任务说明: 请改写从含有“This screenshot has height=908, width=1623.”的那一行起、到含有“What do you see at coordinates (1075, 154)”的那一行为止（两行均包括在内）的记录，把其中的“Describe”换成“Explain”，其余内容保持不变。
--
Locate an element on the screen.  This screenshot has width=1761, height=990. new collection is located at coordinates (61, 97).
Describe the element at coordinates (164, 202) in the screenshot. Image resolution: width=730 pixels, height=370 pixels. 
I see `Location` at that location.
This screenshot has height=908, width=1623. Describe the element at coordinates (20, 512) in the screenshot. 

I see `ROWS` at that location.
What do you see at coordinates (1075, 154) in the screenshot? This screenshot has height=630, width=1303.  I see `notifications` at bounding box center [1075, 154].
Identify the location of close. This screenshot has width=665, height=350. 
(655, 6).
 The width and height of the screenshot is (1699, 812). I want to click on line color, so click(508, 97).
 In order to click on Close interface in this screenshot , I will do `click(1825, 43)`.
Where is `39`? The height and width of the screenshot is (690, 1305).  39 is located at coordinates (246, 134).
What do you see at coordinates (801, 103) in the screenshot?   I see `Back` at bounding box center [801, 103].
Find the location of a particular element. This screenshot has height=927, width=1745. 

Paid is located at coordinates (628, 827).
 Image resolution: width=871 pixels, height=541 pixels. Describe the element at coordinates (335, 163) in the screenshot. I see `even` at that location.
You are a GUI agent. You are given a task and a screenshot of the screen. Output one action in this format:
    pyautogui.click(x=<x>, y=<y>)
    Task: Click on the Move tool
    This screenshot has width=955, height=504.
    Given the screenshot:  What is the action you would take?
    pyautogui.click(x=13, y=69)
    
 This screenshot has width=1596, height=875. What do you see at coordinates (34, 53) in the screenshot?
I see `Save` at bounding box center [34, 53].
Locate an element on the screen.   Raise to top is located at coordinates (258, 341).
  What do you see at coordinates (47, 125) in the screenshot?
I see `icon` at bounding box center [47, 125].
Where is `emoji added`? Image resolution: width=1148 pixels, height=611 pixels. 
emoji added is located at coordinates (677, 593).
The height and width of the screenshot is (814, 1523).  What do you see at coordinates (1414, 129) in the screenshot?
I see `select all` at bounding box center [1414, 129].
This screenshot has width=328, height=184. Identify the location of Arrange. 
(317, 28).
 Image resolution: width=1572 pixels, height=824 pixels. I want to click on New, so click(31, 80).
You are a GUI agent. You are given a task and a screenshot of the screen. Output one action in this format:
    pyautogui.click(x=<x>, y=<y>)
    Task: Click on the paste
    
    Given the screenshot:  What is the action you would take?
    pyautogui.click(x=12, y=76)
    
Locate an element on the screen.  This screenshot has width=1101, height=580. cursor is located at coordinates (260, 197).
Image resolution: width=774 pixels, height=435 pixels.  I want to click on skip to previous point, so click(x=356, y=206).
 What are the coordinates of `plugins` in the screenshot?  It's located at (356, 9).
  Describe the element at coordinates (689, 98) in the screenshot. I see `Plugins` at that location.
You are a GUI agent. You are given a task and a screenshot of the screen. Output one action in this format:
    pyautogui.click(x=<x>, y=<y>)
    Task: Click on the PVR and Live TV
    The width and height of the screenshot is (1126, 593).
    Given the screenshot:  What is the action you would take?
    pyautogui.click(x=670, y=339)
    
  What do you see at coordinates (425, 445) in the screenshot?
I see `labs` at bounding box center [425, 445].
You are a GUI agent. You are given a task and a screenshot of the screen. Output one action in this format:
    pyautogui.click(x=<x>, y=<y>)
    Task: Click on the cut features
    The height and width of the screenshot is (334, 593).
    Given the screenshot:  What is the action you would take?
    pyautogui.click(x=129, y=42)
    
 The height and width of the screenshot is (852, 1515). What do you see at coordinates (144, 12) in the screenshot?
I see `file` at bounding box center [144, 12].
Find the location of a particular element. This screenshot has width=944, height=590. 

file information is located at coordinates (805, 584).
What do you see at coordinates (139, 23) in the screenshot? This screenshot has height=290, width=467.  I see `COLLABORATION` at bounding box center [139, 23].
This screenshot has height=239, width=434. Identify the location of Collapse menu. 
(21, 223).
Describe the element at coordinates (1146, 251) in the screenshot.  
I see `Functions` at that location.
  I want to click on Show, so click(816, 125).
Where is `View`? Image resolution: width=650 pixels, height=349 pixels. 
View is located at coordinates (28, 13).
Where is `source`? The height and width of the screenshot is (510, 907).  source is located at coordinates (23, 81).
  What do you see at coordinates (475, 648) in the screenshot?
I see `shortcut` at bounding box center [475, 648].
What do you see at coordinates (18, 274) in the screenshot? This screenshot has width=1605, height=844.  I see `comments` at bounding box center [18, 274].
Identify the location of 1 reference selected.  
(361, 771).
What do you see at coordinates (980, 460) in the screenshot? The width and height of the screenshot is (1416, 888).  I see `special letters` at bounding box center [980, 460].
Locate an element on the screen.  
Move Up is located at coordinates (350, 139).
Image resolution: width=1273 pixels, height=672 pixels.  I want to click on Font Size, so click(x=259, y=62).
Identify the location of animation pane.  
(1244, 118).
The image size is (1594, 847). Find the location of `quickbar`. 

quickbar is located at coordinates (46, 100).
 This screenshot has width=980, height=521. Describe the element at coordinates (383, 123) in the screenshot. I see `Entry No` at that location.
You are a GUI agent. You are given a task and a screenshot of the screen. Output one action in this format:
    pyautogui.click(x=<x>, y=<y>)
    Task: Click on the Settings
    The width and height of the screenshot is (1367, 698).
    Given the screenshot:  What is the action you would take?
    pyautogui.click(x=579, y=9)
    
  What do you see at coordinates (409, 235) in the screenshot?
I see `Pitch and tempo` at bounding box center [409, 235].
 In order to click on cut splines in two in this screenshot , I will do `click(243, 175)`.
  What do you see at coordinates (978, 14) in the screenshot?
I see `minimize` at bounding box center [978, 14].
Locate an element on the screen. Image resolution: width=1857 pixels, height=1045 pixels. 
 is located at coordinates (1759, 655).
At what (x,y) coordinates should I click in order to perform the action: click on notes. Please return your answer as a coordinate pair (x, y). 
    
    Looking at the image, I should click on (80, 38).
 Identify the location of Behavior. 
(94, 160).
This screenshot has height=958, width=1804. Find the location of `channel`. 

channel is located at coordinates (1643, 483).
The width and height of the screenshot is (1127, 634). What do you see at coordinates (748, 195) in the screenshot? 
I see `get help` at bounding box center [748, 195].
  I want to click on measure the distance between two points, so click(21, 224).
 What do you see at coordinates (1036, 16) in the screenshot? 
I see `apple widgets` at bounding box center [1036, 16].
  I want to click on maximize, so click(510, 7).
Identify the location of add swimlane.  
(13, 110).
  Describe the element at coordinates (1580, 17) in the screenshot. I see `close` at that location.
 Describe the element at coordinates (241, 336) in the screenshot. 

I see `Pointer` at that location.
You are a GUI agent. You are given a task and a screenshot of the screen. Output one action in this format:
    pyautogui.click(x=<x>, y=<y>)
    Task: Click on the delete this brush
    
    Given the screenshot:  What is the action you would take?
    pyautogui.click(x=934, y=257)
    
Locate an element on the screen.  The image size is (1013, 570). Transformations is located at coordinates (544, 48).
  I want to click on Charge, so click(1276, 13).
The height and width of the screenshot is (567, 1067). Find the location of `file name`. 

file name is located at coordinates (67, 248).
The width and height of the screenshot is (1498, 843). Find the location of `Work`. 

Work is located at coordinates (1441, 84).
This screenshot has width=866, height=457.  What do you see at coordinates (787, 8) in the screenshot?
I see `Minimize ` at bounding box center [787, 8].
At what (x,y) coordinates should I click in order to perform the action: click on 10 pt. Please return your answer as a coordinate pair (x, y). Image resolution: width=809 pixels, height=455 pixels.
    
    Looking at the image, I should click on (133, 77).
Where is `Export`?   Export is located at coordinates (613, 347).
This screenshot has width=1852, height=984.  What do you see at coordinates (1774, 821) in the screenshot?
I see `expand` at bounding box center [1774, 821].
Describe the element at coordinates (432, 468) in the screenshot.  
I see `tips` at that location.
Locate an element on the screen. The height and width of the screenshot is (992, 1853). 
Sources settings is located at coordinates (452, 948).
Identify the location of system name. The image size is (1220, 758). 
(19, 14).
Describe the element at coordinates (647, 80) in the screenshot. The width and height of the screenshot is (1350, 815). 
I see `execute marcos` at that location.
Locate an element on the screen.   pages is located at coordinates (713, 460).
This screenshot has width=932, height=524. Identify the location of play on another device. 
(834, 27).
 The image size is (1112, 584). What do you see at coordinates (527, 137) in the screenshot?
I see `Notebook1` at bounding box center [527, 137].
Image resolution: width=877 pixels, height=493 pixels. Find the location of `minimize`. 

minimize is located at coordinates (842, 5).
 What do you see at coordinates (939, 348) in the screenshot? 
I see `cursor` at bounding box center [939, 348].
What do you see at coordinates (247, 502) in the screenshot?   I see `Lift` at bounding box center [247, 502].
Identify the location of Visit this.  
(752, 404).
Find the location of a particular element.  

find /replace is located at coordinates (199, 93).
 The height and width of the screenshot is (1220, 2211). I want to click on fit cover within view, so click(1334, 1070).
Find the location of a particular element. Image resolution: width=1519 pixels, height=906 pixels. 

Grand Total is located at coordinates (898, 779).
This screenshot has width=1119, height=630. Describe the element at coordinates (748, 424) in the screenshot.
--
参考答案:
This screenshot has height=908, width=1623. Explain the element at coordinates (20, 512) in the screenshot. 

I see `ROWS` at that location.
What do you see at coordinates (1075, 154) in the screenshot? This screenshot has height=630, width=1303.  I see `notifications` at bounding box center [1075, 154].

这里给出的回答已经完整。